Heureusement quand même, le temps est passé depuis : plus personne n’éprouve encore le besoin de prouver qu’un film est la vision, la réalisation, d’un maitre d’œuvre. Tout le monde semble d’accord là dessus à tel point que le terme d’auteur est inscrit désormais dans notre ADN. Impossible de penser un plan sans citer son réalisateur, sans s’intéresser à ses films passés et à ses projets futurs.
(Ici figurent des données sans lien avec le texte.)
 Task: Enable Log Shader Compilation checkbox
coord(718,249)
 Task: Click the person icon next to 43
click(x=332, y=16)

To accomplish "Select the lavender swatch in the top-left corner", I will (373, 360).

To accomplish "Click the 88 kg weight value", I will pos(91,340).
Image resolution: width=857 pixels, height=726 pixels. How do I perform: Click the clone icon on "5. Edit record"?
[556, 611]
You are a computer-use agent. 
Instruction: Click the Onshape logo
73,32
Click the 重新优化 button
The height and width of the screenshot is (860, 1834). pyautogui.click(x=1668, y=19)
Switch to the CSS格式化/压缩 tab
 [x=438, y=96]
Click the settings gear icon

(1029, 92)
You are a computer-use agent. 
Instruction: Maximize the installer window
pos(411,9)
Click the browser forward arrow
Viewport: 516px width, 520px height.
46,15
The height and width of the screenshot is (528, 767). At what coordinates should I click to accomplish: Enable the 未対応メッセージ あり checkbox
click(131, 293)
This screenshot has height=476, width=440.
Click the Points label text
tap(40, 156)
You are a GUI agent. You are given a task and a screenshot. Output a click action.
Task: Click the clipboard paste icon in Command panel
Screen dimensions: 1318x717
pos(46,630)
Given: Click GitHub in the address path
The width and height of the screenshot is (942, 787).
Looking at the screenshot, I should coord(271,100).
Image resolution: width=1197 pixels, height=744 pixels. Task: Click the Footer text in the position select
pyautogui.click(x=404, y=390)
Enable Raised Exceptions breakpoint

Parfois on pourrait même avoir l’impression que n’importe qui est devenu « auteur » à partir du moment où il est parvenu à prendre une caméra, à l’activer et à diffuser le contenu de son enregistrement sur Internet. Regardez les goûts de Vincent Quénault et constater des dégâts dus à La Politique des Auteurs.

Mais loin de ces questions (au fond pas très fécondes) sur ce que pourrait désigner exactement aujourd’hui l’appellation « d’auteur », subsiste aussi de cette Politique ce qu’elle aura engendré de meilleur, de plus fécond et surtout de plus amusant : la mauvaise foi. Sans mauvaise foi, qui serait Nicolas Kunc ? Qui serai je ? Qui serait aussi Rebecca Zlotowski pour certains critiques ? Sans mauvaise foi, Terrence Malick pourrait-il s’enorgueillir dans les dîners mondains d’avoir déjà obtenu deux Kabooms d’Or ? Sans elle, comment pourrait-il déjà savoir qu’il obtiendra la même récompense pour chacun de ses futurs films ?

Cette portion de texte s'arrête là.